Der politische Kontext hat uns nicht gerade in die Karten gespielt. Am Anfang gab es diese Willkommenskultur, aber nach den Ereignissen der Silvesternacht 2015/16 in Köln kippte die Stimmung und die AFD brachte ganz andere Narrative an den Start. Auch jenseits des politischen Kontextes hat sich ein defizitorientierter Diskurs eingeschliffen – nach dem Motto „Die kommen hierher und die nehmen uns was weg und die können doch nichts“. Wir gehen dagegen sehr ressourcenorientiert vor: Die Ankommenden bringen eine Menge mit, auch viele Fähigkeiten. Darauf aufbauend schauen wir, was gemeinsam möglich ist. Auf dieser nachbarschaftlichen Ebene merken wir auch, dass die Willkommenskultur noch sehr lebendig ist!

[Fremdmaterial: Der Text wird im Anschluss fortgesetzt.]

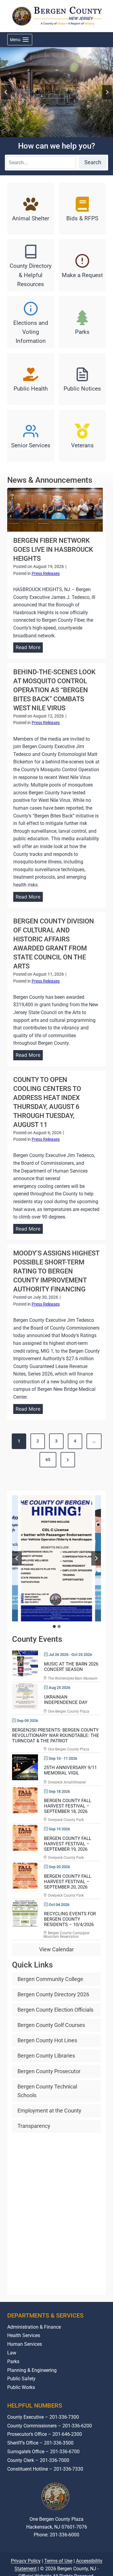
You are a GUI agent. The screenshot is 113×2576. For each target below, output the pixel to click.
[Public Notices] (82, 379)
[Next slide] (107, 92)
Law (11, 2353)
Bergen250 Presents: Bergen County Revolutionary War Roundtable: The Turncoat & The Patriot (55, 1735)
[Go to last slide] (6, 92)
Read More (29, 648)
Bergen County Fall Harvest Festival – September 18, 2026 (67, 1806)
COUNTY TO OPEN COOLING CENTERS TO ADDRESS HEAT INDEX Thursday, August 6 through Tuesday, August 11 (47, 1102)
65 (48, 1459)
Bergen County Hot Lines (47, 2040)
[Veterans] (82, 436)
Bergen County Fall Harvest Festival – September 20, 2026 (67, 1882)
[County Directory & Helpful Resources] (30, 265)
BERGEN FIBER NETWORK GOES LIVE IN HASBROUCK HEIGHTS (53, 549)
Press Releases (46, 573)
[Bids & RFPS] (82, 208)
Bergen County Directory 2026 (53, 1994)
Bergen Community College (50, 1979)
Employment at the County (49, 2110)
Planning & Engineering (32, 2370)
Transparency (33, 2126)
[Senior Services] (30, 436)
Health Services (23, 2335)
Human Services (24, 2344)
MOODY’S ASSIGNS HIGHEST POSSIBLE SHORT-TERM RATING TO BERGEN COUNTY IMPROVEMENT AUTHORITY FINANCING (56, 1271)
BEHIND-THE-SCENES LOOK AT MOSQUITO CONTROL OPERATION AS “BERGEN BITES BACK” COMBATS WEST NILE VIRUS (54, 690)
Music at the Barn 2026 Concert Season (71, 1666)
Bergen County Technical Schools (47, 2090)
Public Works (21, 2387)
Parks (13, 2361)
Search (92, 162)
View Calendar (56, 1949)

Eine Frage darf natürlich nicht fehlen: Konnten Sie sich Ihre ursprünglich künstlerische Denkweise bis heute bewahren?
Ich hab’ ja insgeheim die Hoffnung, dass irgendwann mal jemand erkennt, dass das Ge-samte hier eigentlich ein Gesamtkunstwerk ist (lacht).

Wenn man Beuys’ Begriff der Sozialen Plastik zugrunde legt, ist es das auf jeden Fall!
Ja, Beuys und Buckminster Fuller, das sind schon Figuren, die mich geprägt haben. Tat-sächlich hatte ich nie das Gefühl, dass ich mich von irgendetwas weg entwickle. Auch wenn es jetzt nicht mehr um große internationale Ausstellungen geht – die Denkweise oder Arbeitsweise ist total gleich. Ich hab einfach nur den Wirkkontext geändert.